Découverte d'« ondes fortes et faibles » magnétiques dans un semi-conducteur d'uranium par l'Agence japonaise de l'énergie atomique
L'Agence japonaise de l'énergie atomique a annoncé le 21 août que son équipe de recherche a découvert une structure magnétique particulière dans le semi-conducteur lamellaire d'uranium α-UTe3 (tri-tellurure d'uranium α) : le magnétisme des atomes d'uranium ne s'aligne pas seulement en alternance dans des directions opposées, mais son intensité d'aimantation augmente et diminue également de manière périodique en fonction de la position cristalline, formant un état semblable à des « ondes fortes et faibles ».

L'α-UTe3 est composé d'atomes d'uranium et de tellure, appartenant à la classe des matériaux lamellaires de van der Waals, où les couches atomiques sont empilées par des forces faibles. L'équipe de recherche a utilisé des monocristaux d'α-UTe3 de haute qualité, combinant des mesures de résistivité, de chaleur spécifique et d'aimantation, ainsi que des techniques de résonance magnétique nucléaire et de diffraction de neutrons sur monocristal, pour analyser sa structure magnétique à basse température. Les résultats montrent que ce matériau présente une faible conductivité électrique, appartenant à la catégorie des semi-conducteurs, et manifeste un antiferromagnétisme en dessous d'environ 5 kelvins.
Dans un antiferromagnétique classique, les moments magnétiques adjacents sont orientés dans des directions opposées et ont des amplitudes approximativement égales. Cependant, cette étude révèle que dans l'α-UTe3, les moments magnétiques des atomes d'uranium sont orientés le long de l'axe cristallin a, avec une alternance de direction dans les chaînes d'atomes d'uranium alignées le long de l'axe b, tandis que l'amplitude des moments n'est pas fixe mais varie périodiquement en fonction de la position spatiale. Comme cette période magnétique ne coïncide pas avec la période d'arrangement atomique, l'équipe de recherche l'a identifiée comme un « antiferromagnétisme modulé incommensurable ».

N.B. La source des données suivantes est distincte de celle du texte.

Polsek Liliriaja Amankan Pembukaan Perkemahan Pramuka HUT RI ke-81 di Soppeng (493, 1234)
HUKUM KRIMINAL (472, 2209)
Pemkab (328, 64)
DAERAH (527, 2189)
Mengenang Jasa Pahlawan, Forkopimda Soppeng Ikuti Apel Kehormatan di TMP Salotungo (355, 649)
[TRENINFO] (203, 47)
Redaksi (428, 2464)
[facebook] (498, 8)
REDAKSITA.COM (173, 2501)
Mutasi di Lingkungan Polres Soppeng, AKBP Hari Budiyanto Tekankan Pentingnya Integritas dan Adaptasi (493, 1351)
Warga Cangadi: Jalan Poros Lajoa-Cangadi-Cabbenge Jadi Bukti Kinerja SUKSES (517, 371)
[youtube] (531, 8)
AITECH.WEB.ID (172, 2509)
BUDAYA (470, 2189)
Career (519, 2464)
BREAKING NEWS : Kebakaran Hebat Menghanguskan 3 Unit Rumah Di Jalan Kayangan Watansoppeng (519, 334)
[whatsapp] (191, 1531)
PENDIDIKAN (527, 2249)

Les chercheurs soulignent que ce type d'état avec une variation périodique de l'intensité d'aimantation est généralement plus courant dans les matériaux métalliques, car les électrons dans les métaux peuvent se déplacer à l'intérieur du cristal. En revanche, dans un semi-conducteur comme l'α-UTe3, les électrons porteurs du magnétisme restent principalement à proximité des atomes d'uranium, et il était traditionnellement considéré que l'intensité magnétique de chaque atome était relativement constante. Par conséquent, cette découverte élargit la compréhension des états d'ordre magnétique dans les semi-conducteurs.
L'équipe de recherche estime que le magnétisme des atomes d'uranium dans l'α-UTe3 présente une forte directivité, et que l'arrangement des atomes d'uranium en chaînes et en structures triangulaires isocèles entraîne une compétition entre les interactions magnétiques, ce qui pourrait conjointement favoriser l'apparition des « ondes fortes et faibles » magnétiques.
Ces résultats ont été publiés le 7 août 2026 dans la revue Physical Review B de l'American Physical Society, et ont été sélectionnés comme article recommandé par les éditeurs. L'équipe de recherche indique que les prochaines étapes consisteront à étudier comment la période de ces « ondes fortes et faibles » magnétiques et la température d'apparition de l'antiferromagnétisme évoluent en amincissant les cristaux, en insérant d'autres éléments entre les couches ou en appliquant une pression, afin d'explorer de nouvelles méthodes de contrôle du magnétisme des matériaux magnétiques lamellaires.